Why This Case is Important: Illinois sealing statute allows a petitioner to seal records that arise out of his criminal offense. Generally, such records are limited to records of arrest or charges not initiated by arrests. However, 20 ILCS 2630/5.2(a)(3) states that there are certain offenses that cannot be sealed or expunged. Among those are records for sex offenses. 20 ILCS 2630/5.2(a)(3) specifically states that a court shall not order the sealing or expungement of records of any sexual offenses committed against a minor or any sexual offenses included in Article 11 of the Criminal Code of 1961 or 2012. As a result, a petitioner who has been convicted of a sexual offense listed in the statue will be precluded from obtaining sealing or expungement relief.

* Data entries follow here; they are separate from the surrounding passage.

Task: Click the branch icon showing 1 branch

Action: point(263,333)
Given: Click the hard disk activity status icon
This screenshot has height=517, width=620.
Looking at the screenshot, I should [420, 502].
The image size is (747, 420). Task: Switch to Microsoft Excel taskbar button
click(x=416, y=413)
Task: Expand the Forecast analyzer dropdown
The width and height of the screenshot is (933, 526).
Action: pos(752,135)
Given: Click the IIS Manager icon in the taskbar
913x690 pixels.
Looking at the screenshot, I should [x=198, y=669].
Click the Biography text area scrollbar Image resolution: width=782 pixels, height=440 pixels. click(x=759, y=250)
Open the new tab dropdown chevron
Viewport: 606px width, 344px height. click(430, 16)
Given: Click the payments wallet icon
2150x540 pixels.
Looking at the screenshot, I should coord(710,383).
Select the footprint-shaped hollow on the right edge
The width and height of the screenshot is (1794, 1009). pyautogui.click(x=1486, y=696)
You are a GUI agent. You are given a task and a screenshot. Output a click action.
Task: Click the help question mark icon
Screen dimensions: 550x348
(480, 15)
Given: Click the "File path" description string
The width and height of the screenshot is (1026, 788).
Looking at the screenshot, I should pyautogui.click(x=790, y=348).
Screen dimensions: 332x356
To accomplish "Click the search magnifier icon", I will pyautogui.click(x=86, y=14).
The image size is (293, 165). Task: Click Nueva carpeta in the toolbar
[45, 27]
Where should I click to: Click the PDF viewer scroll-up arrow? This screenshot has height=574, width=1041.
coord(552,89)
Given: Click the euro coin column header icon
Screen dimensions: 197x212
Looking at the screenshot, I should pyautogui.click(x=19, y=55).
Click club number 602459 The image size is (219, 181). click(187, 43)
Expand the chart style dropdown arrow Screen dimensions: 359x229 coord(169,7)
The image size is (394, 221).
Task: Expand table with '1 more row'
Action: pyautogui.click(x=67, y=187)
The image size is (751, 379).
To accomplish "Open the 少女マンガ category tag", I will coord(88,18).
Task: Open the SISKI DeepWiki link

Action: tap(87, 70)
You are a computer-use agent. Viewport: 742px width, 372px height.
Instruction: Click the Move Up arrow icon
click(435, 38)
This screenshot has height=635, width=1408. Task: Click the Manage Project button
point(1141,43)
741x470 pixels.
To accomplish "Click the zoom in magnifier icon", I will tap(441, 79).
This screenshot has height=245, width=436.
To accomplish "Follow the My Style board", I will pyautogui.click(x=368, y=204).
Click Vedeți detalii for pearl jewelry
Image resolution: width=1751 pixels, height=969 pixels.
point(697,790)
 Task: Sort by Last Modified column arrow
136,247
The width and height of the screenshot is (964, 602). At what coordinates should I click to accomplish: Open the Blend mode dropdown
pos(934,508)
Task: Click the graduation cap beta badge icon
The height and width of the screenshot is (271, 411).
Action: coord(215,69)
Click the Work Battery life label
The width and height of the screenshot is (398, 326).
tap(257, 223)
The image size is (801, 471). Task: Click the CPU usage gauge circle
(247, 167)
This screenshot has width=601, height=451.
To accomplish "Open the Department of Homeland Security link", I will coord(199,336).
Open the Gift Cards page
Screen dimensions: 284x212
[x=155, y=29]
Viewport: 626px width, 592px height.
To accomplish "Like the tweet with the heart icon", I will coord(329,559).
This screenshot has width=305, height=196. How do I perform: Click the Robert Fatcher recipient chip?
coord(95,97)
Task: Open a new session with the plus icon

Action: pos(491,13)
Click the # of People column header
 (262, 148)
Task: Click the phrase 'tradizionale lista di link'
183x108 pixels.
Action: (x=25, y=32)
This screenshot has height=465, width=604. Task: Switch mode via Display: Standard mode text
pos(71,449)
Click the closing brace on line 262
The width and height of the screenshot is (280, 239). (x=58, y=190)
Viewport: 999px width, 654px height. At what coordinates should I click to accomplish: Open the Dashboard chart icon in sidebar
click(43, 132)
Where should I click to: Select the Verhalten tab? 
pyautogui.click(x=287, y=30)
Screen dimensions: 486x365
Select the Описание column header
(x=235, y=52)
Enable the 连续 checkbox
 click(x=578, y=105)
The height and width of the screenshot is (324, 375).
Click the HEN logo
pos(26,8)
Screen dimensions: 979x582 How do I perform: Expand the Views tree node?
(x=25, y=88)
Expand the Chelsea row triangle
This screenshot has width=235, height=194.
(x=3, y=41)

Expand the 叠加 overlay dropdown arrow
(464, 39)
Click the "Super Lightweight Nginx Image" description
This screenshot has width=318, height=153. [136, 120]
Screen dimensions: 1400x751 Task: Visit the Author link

It is important to note how this court constructed the statute’s ability to seal or expunge records that were not of “arrests” or “charges not initiated by arrests.” The State’s major point of contention with the sealing of the petitioner’s records was that the petitioner was attempting to seal police records that were not “arrests” or “charges not initiated by arrests.” The court here did not decide on the issue, as it ended its discussion by deciding that the petitioner was ineligible for record sealing because of his sexual offense. However, the court did acknowledge that the term “records” found in the statute could be broader than merely sealing records of “arrests” or “charges not initiated arrests.” Because the court did not rule on this particular issue, there has yet to be authority directly on point as to whether subsequent records aside from that of “arrests” or “charges not imitated by arrests” can be sealed.
Facts of This Case: In 2011, the petitioner in this case filed to seal eight non-criminal police reports that were kept each time he registered as a sex offender. The petitioner had previously been convicted of aggravated criminal sexual abuse as a juvenile, but had since been found to be no risk to the community and was able to have his registration requirement terminated.
The petitioner sought to seal these records because of his inability to find employment in his respective field. The petitioner presented evidence of rehabilitation, and the trial court granted his request.
On appeal, the Appellate Court of Illinois reversed the trial court’s decision. The court of appeals determined that the petitioner’s offenses were not eligible for record sealing. The court of appeals held that the sealing statute specifically precluded certain sexual offenses from record sealing. Because the petitioner was convicted of a sexual offense that was excluded from the sealing statute, the appeals court concluded that the petitioner should not have been granted his requested relief.
As a result, the Appellate Court of Illinois reversed the trial court’s decision and held that there was no authority to seal the police records documenting petitioner’s sex offender registration requirement.
Key Language: The Act excludes certain records from eligibility for either sealing or expungement. Among those records that cannot be sealed are records for sex offenses as definite in article 11 of the Criminal Code of 1961 [or 2012].
Expert Advise: “Not all petitioners are eligible for record sealing or expungement relief. Fortunately, 20 ILCS 2630/5.2(a)(3) clearly states which offenses are excluded from such relief. In these instances, it is important to speak to experienced counsel in order to determine eligibility for record sealing or expungement relief.” -Attorney Mathew Higbee.